Sweet Homes has included the cost of this $200,000 contribution in the price of its villas. Short-term hits on profit would lead to long-term gains, claimed Dero. “The $200,000 is [included in] the cost … What I’m doing is [sacrificing] profits in order to put my company and Ajman on the world map.”
Dero would not reveal the size of the profit he was making, or the financial terms of the company’s agreement with the Antiguan government. But he said that in the 10 days since the scheme became operational, he had received in excess of 1,000 “strong leads”, and 20 applications had already entered the pipeline.
The promotion only applies to 600 units in two types of villas – the 1.4m-dirham ($380,000), two-bedroom “Erica” villas and 1.9m-dirham ($517,000), four-bedroom “Camellia” villas. The company may later expand the promotion to the other units, Dero said.
While Ajman Uptown has suffered from long delays – it was originally scheduled for delivery in 2011 – Dero said the first units would be ready for handover in six months.
Antigua and Barbuda Prime Minister Gaston Browne has come out in defence of the company, amid
that the campaign was misleading. The Antigua Observer quoted one UAE-based lawyer who argued that the offer “downgrades the whole citizenship process” for Antigua and Barbuda.
For his part, Browne told Al Jazeera that Sweet Homes was essentially a supplier to the country’s citizenship by investment programme, recommending “wealthy citizens of the highest standard of integrity”. For their troubles, he said, the companies receive 10 percent of each $200,000 contribution in commission.
The prime minister commended Sweet Homes’ marketing strategy. “The marginal cost to promote the Antiguan NDF is insignificant, but this has given them greater promotional reach in the UAE than existing suppliers.

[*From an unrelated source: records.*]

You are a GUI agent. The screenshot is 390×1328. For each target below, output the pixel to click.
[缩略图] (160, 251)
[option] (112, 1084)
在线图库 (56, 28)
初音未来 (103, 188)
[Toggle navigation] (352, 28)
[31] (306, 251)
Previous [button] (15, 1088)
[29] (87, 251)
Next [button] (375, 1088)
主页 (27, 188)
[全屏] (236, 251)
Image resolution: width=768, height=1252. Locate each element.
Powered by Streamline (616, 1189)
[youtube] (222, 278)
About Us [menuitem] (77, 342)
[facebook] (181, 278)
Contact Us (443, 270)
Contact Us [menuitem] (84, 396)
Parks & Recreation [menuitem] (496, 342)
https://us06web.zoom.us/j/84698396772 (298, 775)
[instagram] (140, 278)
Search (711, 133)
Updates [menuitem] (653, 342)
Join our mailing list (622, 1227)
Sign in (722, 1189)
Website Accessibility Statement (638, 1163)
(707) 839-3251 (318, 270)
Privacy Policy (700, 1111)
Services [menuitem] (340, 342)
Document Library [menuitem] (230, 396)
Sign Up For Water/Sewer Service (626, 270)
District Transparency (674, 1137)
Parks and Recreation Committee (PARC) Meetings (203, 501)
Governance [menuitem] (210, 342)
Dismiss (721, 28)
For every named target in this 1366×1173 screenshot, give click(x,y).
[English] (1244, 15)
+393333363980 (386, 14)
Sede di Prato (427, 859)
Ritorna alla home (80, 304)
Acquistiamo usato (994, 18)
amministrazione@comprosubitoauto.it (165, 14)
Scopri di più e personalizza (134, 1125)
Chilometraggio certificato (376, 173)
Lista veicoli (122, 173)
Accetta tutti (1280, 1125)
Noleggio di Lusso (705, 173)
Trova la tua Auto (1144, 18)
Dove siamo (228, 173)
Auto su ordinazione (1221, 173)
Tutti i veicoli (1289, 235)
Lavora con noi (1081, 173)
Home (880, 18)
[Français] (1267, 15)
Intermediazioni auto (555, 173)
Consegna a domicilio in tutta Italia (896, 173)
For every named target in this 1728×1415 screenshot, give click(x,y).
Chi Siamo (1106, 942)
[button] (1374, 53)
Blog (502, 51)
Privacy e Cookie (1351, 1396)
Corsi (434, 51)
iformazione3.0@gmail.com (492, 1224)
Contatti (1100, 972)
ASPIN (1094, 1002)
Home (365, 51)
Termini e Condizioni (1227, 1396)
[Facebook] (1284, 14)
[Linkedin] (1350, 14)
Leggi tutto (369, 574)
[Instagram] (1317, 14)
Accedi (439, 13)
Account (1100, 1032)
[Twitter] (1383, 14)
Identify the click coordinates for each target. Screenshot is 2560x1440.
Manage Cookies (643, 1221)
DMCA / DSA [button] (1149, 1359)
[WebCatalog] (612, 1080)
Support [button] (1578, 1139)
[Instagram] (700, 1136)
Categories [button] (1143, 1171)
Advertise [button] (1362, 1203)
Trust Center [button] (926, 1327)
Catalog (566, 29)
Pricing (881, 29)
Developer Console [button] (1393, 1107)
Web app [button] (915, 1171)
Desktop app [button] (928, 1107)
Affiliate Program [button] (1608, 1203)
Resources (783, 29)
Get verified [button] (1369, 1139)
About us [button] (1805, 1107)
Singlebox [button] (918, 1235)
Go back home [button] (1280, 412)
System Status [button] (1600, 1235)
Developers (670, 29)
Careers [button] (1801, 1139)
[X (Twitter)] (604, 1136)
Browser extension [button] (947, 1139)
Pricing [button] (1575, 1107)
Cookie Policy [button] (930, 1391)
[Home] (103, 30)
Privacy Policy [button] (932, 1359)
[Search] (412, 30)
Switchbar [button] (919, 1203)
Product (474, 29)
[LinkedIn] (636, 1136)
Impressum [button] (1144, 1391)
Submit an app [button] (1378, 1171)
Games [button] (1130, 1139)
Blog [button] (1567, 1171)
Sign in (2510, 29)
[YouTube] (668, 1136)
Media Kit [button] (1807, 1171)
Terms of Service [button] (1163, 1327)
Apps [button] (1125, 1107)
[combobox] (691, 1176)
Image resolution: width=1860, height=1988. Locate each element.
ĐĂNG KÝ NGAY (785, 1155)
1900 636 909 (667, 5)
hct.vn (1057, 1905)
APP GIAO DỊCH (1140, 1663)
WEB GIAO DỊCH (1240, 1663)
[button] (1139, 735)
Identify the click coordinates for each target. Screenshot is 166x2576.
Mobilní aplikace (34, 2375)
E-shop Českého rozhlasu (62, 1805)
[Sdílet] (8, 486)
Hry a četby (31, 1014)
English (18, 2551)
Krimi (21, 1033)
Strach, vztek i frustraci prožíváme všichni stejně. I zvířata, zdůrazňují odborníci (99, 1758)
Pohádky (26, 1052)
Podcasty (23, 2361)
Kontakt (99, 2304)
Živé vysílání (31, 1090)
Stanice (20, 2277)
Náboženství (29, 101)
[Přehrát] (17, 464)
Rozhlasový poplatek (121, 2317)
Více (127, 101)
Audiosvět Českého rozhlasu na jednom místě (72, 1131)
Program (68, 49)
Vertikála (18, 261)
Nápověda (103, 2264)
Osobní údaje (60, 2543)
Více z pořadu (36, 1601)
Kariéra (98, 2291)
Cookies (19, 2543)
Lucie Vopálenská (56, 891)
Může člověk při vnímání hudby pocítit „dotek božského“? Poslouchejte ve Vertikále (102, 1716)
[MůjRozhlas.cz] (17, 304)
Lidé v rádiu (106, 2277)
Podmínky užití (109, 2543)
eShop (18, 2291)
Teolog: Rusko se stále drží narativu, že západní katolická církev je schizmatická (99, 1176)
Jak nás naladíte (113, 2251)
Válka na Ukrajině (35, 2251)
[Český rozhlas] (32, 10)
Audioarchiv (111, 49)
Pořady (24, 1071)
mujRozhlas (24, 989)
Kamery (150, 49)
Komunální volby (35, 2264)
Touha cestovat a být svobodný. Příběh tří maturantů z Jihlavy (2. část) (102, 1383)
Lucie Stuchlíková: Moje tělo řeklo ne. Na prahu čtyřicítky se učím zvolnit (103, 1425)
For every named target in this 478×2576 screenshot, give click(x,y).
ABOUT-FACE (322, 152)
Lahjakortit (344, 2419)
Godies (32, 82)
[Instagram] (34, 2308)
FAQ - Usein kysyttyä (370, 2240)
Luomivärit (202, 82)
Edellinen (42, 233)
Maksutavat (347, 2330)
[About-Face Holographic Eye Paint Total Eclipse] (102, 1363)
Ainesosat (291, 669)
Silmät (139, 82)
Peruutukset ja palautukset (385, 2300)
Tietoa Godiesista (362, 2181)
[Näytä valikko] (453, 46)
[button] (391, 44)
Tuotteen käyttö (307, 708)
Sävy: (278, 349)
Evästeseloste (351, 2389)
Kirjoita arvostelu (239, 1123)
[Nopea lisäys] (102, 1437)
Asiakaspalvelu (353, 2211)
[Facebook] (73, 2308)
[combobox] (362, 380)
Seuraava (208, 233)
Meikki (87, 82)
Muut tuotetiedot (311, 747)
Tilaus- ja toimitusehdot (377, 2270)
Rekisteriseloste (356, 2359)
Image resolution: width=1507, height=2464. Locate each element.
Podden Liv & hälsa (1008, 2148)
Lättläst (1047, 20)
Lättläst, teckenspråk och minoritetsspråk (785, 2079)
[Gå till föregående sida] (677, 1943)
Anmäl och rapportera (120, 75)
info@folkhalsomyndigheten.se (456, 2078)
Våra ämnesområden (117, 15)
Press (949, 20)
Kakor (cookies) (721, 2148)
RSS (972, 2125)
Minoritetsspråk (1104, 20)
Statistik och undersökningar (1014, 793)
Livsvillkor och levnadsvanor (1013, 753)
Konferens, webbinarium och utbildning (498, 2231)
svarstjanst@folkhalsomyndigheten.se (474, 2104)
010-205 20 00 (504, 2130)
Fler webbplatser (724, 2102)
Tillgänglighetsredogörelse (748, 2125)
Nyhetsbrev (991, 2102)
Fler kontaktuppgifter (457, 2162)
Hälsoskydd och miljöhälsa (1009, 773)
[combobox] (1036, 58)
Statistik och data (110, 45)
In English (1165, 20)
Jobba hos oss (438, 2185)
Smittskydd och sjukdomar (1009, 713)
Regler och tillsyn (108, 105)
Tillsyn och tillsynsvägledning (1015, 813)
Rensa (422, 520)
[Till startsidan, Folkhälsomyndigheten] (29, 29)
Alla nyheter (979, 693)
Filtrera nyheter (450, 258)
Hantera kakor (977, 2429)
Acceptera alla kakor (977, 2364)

The uproar is, in essence, a competition issue which will resolve itself as the other competitors find innovative and creative responses.”
Browne added that the arrangement did not compromise the integrity of Antiguan passports, because the final decision on whether to grant citizenship still rests with his government.
“We have informed in writing several of our allied countries [including] the USA, Canada and the UK about this initiative and have reassured them of the integrity of our programme and the safeguards we have introduced to protect their national security interests,” he said.